Many of our deployed applications rely on DV. It’s a vital production tool for our team.

The Big Update

It was time to update the DV version.

Big updates are always scary so we had started preparing for this a while ago. We had a protocol in place. We were headed into this upgrade, ready to roll back to an earlier version if ever anything went wrong.

The upgrade was happening after hours to limit the impact on end-users. I wasn’t directly involved in the upgrade, but I was on standby with my phone set to max volume in case I received a panicked call in the middle of the night.

The Big Day arrived and…

…the upgrade went well!

Applications continued running as expected!

Except…

The day after, I was working on a project post-update.

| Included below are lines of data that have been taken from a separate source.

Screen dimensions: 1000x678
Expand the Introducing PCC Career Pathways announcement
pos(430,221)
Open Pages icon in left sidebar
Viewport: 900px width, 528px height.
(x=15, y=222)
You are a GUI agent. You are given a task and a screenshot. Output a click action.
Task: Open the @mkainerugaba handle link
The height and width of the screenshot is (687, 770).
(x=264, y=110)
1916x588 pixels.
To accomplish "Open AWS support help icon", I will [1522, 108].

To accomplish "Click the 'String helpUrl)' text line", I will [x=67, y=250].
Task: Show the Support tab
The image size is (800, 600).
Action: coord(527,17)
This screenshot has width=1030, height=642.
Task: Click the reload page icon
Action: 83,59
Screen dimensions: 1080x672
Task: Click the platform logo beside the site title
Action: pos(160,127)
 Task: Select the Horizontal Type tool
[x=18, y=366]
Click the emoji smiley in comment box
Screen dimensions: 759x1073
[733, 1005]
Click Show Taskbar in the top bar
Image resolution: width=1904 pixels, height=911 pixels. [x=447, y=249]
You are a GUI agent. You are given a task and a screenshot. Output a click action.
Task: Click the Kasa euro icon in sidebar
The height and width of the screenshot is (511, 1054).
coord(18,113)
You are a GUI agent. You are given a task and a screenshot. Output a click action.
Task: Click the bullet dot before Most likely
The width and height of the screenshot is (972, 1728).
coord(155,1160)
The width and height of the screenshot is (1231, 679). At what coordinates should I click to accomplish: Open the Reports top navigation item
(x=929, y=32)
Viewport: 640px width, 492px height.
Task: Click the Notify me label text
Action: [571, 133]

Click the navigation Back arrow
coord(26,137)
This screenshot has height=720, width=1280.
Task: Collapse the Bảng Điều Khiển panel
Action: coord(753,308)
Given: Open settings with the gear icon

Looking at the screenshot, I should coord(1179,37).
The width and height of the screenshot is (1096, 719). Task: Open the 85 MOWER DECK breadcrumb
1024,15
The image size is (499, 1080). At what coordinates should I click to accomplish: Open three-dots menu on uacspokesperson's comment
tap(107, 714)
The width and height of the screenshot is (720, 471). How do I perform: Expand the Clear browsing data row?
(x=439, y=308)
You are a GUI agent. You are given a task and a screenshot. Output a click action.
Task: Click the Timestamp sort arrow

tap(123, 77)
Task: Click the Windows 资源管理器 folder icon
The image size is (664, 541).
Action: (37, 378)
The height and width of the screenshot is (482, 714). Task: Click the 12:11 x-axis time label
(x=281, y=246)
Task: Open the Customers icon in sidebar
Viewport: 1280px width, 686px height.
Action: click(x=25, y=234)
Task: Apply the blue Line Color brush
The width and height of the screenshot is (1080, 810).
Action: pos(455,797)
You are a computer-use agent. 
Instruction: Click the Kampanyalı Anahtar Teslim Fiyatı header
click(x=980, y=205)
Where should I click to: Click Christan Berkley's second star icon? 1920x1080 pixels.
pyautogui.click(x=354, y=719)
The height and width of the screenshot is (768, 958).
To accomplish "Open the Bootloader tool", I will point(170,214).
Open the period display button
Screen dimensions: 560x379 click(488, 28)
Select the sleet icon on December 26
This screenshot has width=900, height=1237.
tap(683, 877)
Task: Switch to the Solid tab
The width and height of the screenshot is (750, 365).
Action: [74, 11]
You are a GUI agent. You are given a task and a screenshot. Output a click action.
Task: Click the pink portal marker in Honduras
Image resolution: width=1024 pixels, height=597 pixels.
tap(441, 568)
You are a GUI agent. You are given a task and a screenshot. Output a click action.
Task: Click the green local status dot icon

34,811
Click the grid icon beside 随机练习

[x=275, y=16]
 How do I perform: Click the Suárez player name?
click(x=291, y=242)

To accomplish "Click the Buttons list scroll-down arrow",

Before pushing my changes to Gitlab, I ran the unit tests in my project…

And saw that one of the tests failed!!

The epic highs and lows

The failing test

test_that("bad sql to dv post api returns 400", {
  sql_stmt <- "SELECT * FROM DoesNotExist LIMIT 1"
  dv_post_sql_api_fail_strategy <- dv_post_sql_api_connection_strategy_creator(sql_stmt)
  dv_fail_query_response <- dv_details_binder(dv_post_sql_api_fail_strategy)
  
  response <- dv_fail_query_response()
  status <- as.character(response$status_code)
  expect_equal(status, '400')
})

Basically, the above unit test³ checks that sending a bad SQL query through the DV API should return a 400 status code.

However, this test started failing because, after the update, incorrectly formatted SQL statements now return a 200 code status instead of a 400 code status!!!!!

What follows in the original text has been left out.